Nuclear Waste and the Common Good
By Scott Harris, board member of Environment North.
Originally published in the Chronicle Journal on February 6, 2012.
The Nuclear Waste Management Organization (NWMO) wines and dines our job-starved northern community town councils in its quest to find "a willing host" for a deep geologic nuclear high-level waste (HLW) repository. I was encouraged to learn that the township of Saugeen Shores, adjacent to the Bruce Nuclear Generating Station is showing an interest in hosting such a storage facility.
NWMO spokesperson Mike Krizanc states “… this will not be imposed on any community. The community would have to demonstrate its willingness in a compelling way” to host such a site.
The basic criteria of “willing to host” sounds socially admirable, but fails to address the fundamental principle of common good, defined as “the greatest possible good for the greatest possible number of individuals” so key to our governance. With apologies to the good folks who live near nuclear facilities, that is where the waste should be kept, for the common good. The waste is already being stored there at ground level. Deep-six it where it sits. Sweden recently sponsored just such a willing-to-host competition, the only two competitors deemed acceptable being home to nuclear power stations. Finland’s repository, under construction, is also located next to a nuclear power station.
The NWMO’s “willing to host” criteria could conceivably have us trucking, boating, railing some 3.6 million radioactive HLW fuel bundles from nuclear power plants, primarily located in southern Ontario but one as far east as New Brunswick, all the way to northern Saskatchewan, where the most westerly communities considering being “willing to host” a repository are situated. It would be hard to avoid a good deal of community imposition in the form of safety concerns, not to mention community divisiveness along such extensive, shared public highways. Question: Will the NWMO be sponsoring a “communities willing to host a nuclear HLW transportation corridor” competition?
The NWMO concedes that the sedimentary rock in Southern Ontario is just as safe as the Precambrian granite of Northwestern Ontario for hosting a nuclear HLW repository. We have generated nuclear waste since the 60’s and plan to use nuclear energy in the short-term while we improve energy conservation and develop more benign energy alternatives. However, let’s not needlessly transport nuclear waste thousands of kilometres. At the very least, a HLW storage site should be located near the Bruce-Darlington-Pickering triangle, where 94 percent of Canada’s high-level nuclear waste is created, thus limiting transport and the risks and costs associated with it.
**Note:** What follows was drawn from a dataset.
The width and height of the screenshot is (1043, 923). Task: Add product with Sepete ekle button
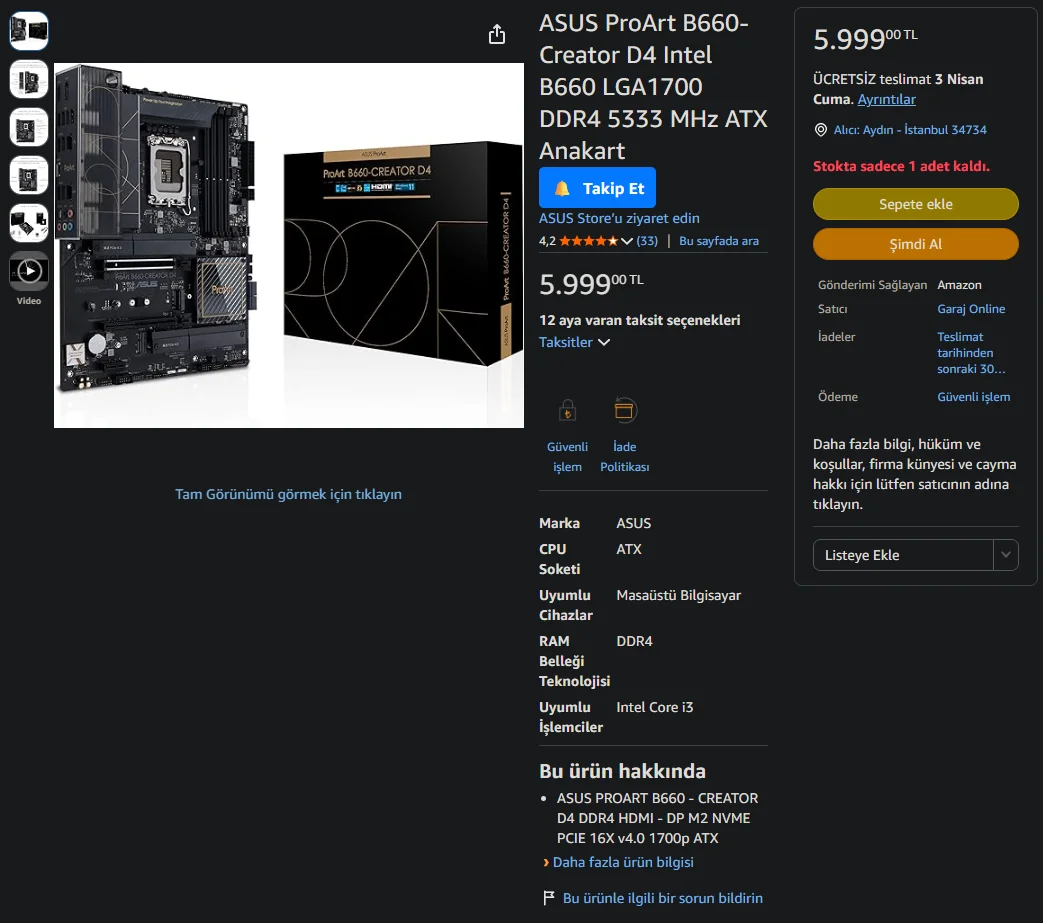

In any case, the phase-out of nuclear energy in Ontario is advisable when you consider the exorbitant price we now pay, and will continue to pay for nuclear energy. There is still 26 billion dollars in stranded debt from unbridled nuclear power plant construction in the 1980s. There are plans for multi-billion dollar new reactors and a 24 billion dollar nuclear HLW repository. These are likely to have large public-purse cost overruns as past cost estimates of construction and repairs were frequently only 25 to 50 percent of the final cost. There are also potential unforeseeable costs in safeguarding the stored nuclear waste for 100,000-250,000 years (the time to decay to relatively harmless levels).
Add in the cost of long distance transportation, an estimated two truckloads a day for at least three decades. Costs will also include training and equipping thousands of first-response and emergency services personnel across the country and maintaining nuclear accident “swat” teams. Phase-out of nuclear energy makes good economic, environmental and public safety policy.
In addition, creation of an out-of-public-sight, out-of public-mind nuclear HLW repository would simply encourage the acceleration and proliferation of more nuclear reactors, and more potential for nuclear calamity, just what this world doesn’t need.
To expose hundreds of communities, habitats, and watersheds along transportation corridors to the risk of a nuclear waste accident when such waste could be kept on-site, at source is unacceptable. If there ever was a need for the Canadian government to apply the principle of common good, it is with regard to this issue of high-level nuclear waste disposal. Just as the Swedes and Finns have determined, storage at source is for the common good, and it just makes common sense.